I also have pictures of all the other places that Burt Shonberg created murals. Each one is just as cryptic and fascinating, though Michael Shley, who owned the Xanadu Coffeehouse on Melrose (birthplace of the L.A. Free Press), and later owned the Frankenstein... said that Cafe Frankenstein was really Burt Shonberg's masterpiece.

I really enjoyed meeting George Clayton Johnson, who co-owned the Frankenstein. He gave me a collection of his short stories that he self-published in a rare volume, and though he wrote "Logan's Run" and many episodes of "The Twilight Zone," the Frankenstein monster has continued to hold great fascination for him.

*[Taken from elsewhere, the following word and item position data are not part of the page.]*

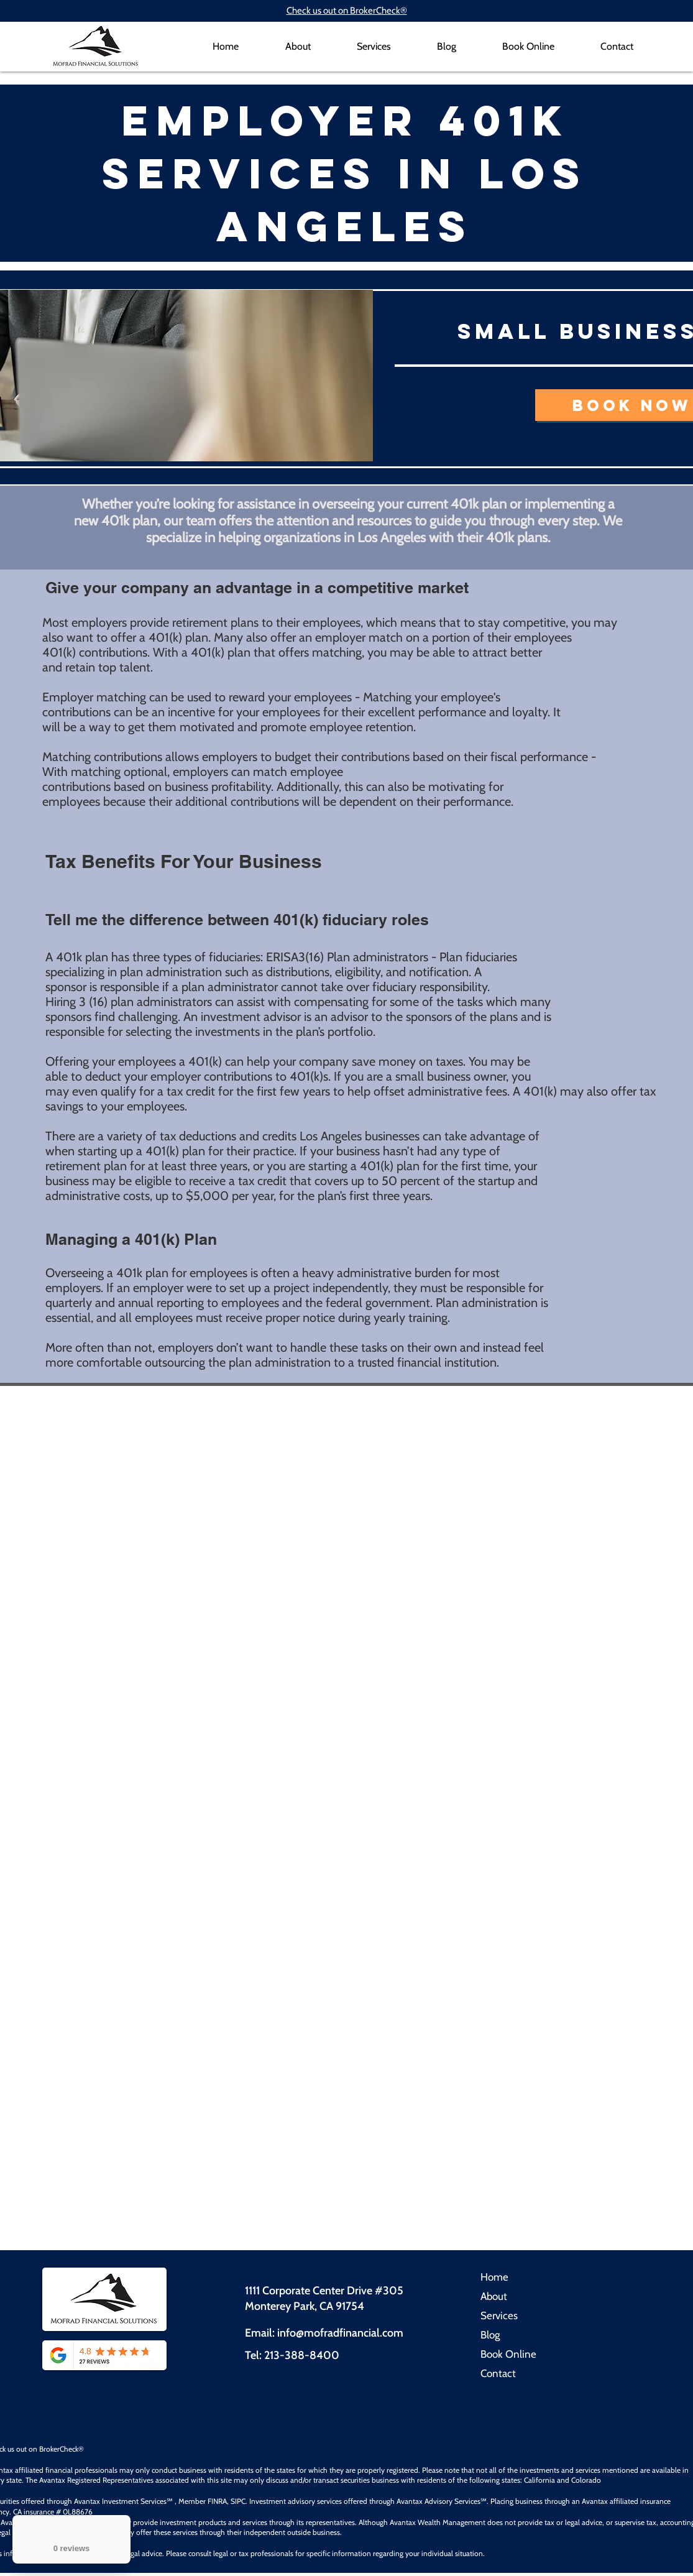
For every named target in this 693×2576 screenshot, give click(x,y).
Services (499, 2315)
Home (494, 2277)
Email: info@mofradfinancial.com (324, 2333)
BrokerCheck (58, 2449)
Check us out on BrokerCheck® (347, 10)
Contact (498, 2373)
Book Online (508, 2354)
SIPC (238, 2501)
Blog (490, 2335)
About (493, 2296)
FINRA (217, 2501)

I'll see how much I can stretch the information on Cafe Frankenstein for my next book, but it's so full of information on jazz, protest music, gay and political activism, coffeehouses and art galleries, circa 1941-66... it's just hard to tell the story of how a city was moved on it's axis by the arts community, ithout devoting a whole chapter to just one place. But I would like to at least get a more literary version of that Wikipedia entry into the book text, with five or six cherry pictures of the place. it definitely warrants it, and along with "Famous Monsters of Filmland," I think you're right, Sven... very iconic of '60s identity. Much like surfers, rat finks, beatniks and rebellious wanderers of all types.

Damn, I wish you still had a copy of that movie!